== Records for the task

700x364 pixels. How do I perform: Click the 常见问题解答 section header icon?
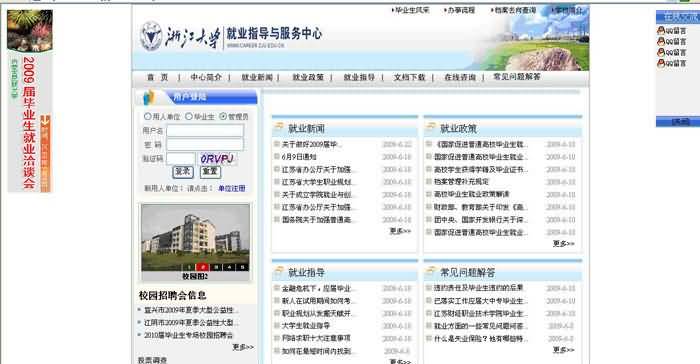[430, 271]
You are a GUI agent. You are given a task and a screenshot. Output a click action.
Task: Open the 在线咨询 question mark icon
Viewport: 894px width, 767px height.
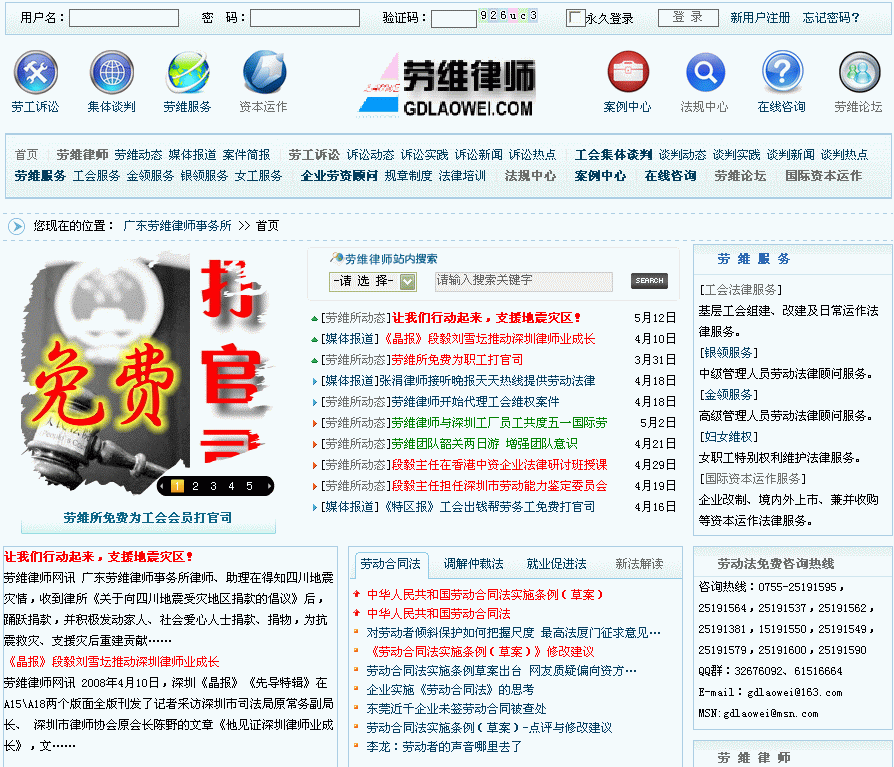point(782,73)
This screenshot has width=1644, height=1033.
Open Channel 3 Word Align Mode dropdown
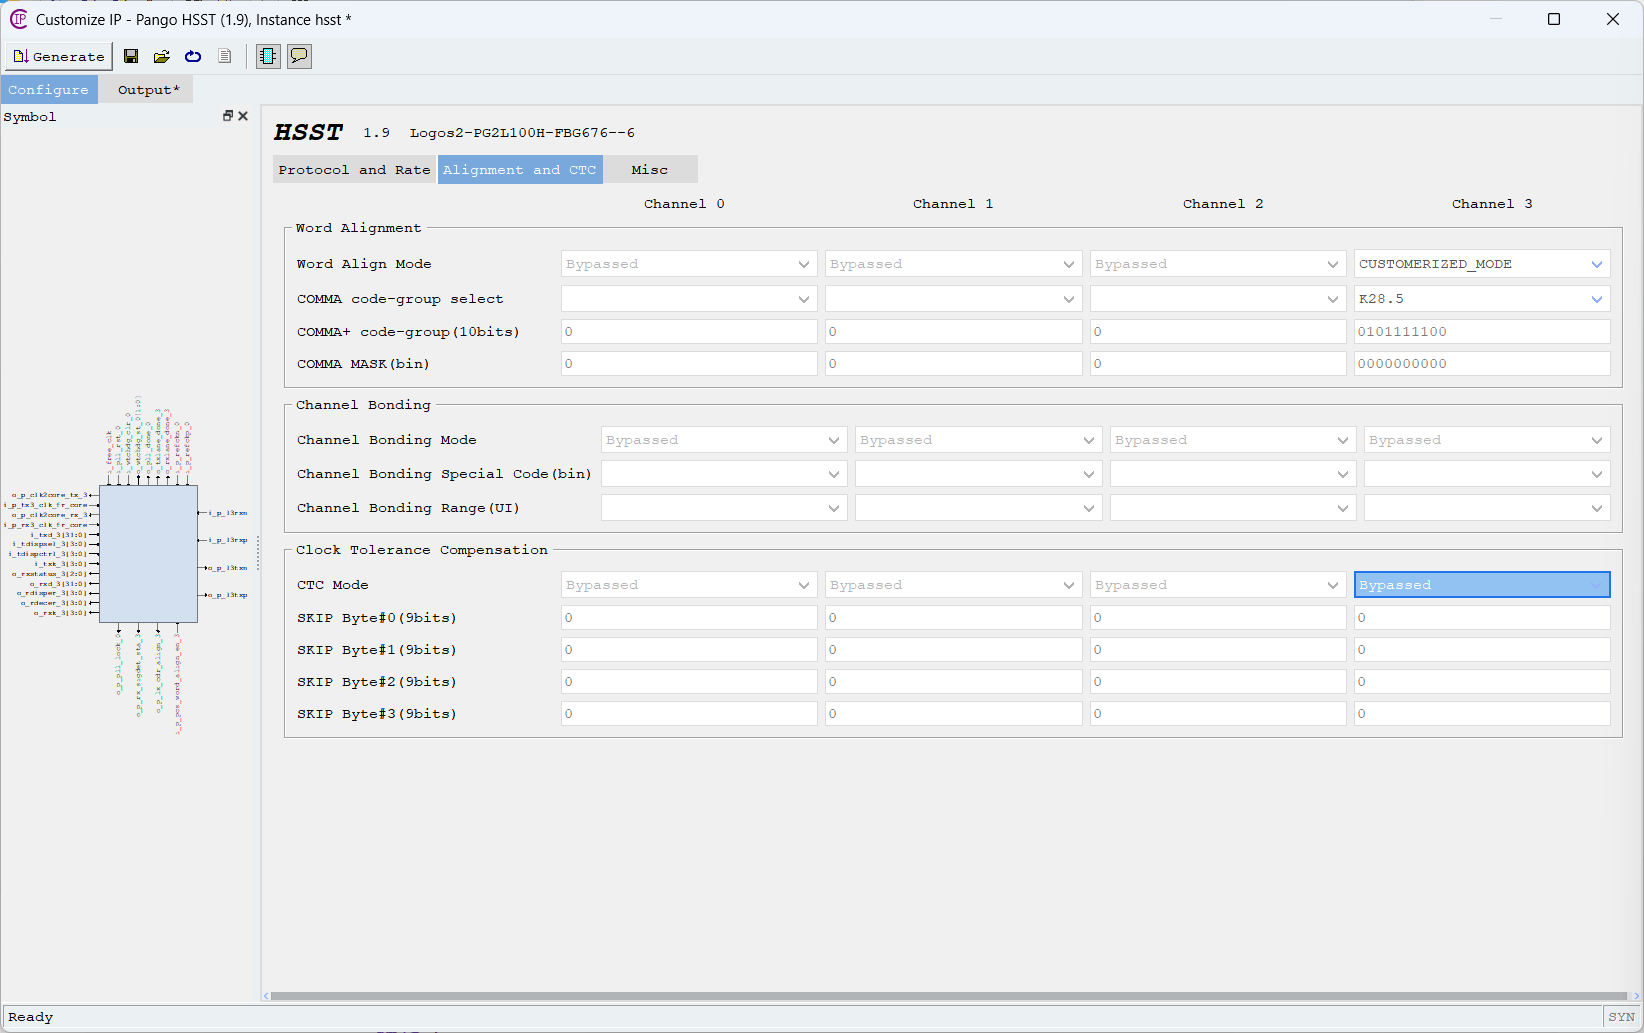click(1481, 264)
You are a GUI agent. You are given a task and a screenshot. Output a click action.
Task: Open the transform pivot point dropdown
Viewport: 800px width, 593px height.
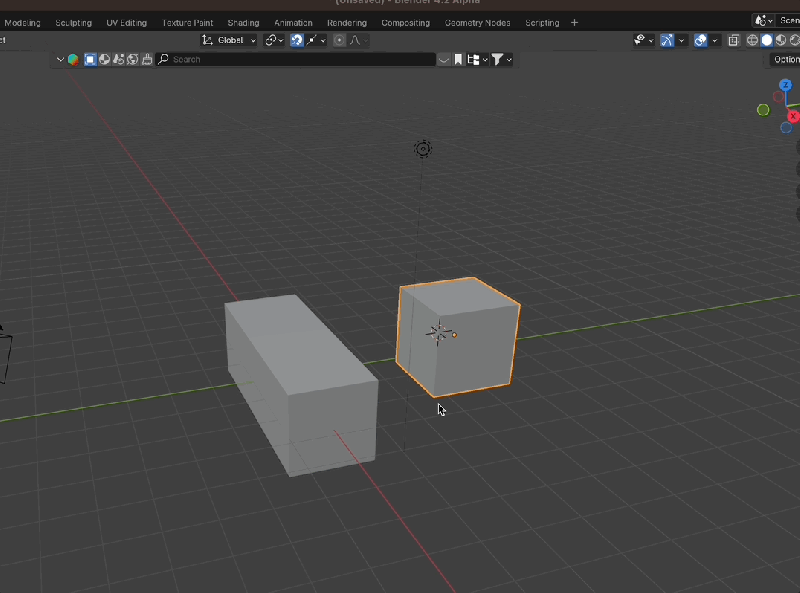point(272,40)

====

▶ What to work on: Return the complete material exactly as it appears, without images.

▶ Finished task:
700x364 pixels. How do I perform: Click the 常见问题解答 section header icon?
[430, 271]
You are a GUI agent. You are given a task and a screenshot. Output a click action.
Task: Open the 在线咨询 question mark icon
Viewport: 894px width, 767px height.
point(782,73)
This screenshot has width=1644, height=1033.
Open Channel 3 Word Align Mode dropdown
click(1481, 264)
You are a GUI agent. You are given a task and a screenshot. Output a click action.
Task: Open the transform pivot point dropdown
Viewport: 800px width, 593px height.
point(272,40)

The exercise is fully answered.